スケッチブック〜full colors #4 三人だけのスケッチ大会

雨の予報の写生会。待ち合わせに来た部員は渚先輩だけ。どうせ集まらなくて中止だと、自分の小さい車で待ち合わせに来た先生。ばっちり支度して写生会に挑む空の姿に、ノリ切れてなかった先生はあきらめて開き直り、車を走らせる。
他人を乗せるつもりのない先生のマイスペース、鶏のぬいぐるみで埋まった車。だけど助手席は空けてある。だって、運転中にぬいぐるみの山が崩れたら危ないから。おい、ガンモがいるぞ。
写生のテーマを捜す空、無邪気に自然と戯れる先輩、ねぎまのぬいぐるみを枕に寝て過ごす先生。天気を画材で感じとる空、生き物の行動で天気が見える先輩、鶏を食う夢を見る先生。行動も、見ているものも違う三人。

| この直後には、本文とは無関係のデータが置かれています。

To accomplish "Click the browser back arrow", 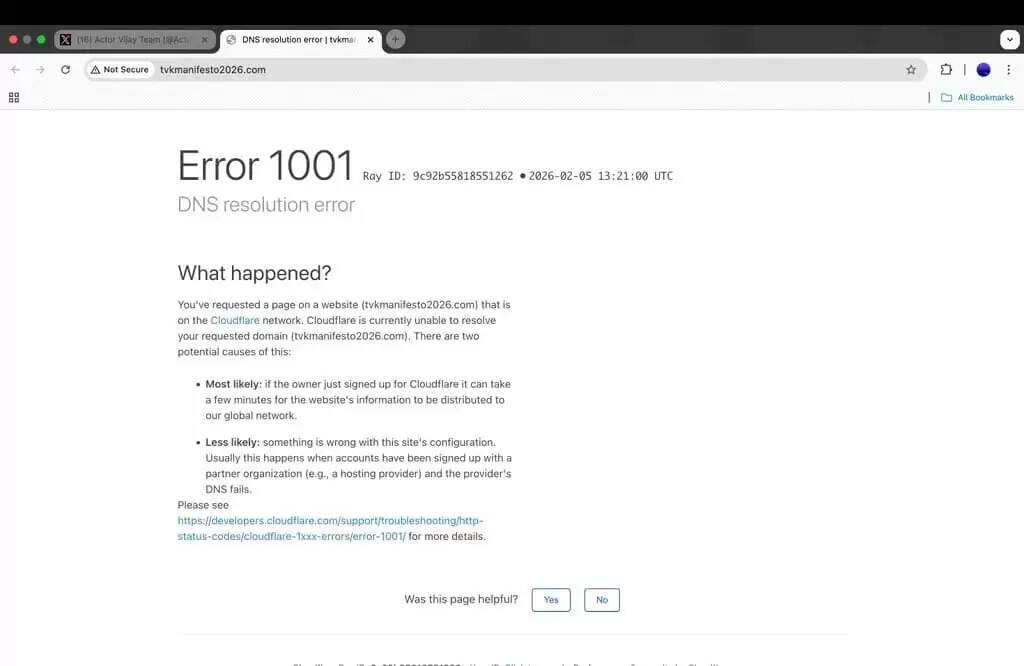I will pyautogui.click(x=15, y=70).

漫才コンビ田辺と氷室は何をするのか、日常風景。あらためて美術部員であることを確認してみてるがその先は考えない。夏海と葉月のコンビのほうは、サボってしまった写生会に思いをはせる。ケロケロケロケロと共鳴してるのはナツミか。
天気は移り変わり、雲に谷が沈み、湿った空気で景色から色は抜け、次第にひとつの色に染まってゆく。
雨が降ってきたから空は車に戻れと言って先輩の責務を果し、自分は雨の中の生き物を楽しむ先輩。帰らず変化しつづける風景を見る空。先輩に着いて行ってみると、自分には見えなかった先輩にしか見えてなかったものが見えるようになった。
雨はやがて止み雲は切れ、写生会に行った人も町に残った人達も、見ることになる同じ夕日と虹。山ならもっとよく見えるかと、もっと違った風景になるかと、次の参加を誓うサボリ組。
ねぎまぬいぐるみ、焼き鳥抱き枕、商品化されないだろうか。ついでに、焼き網シーツとタレ容器目覚ましを。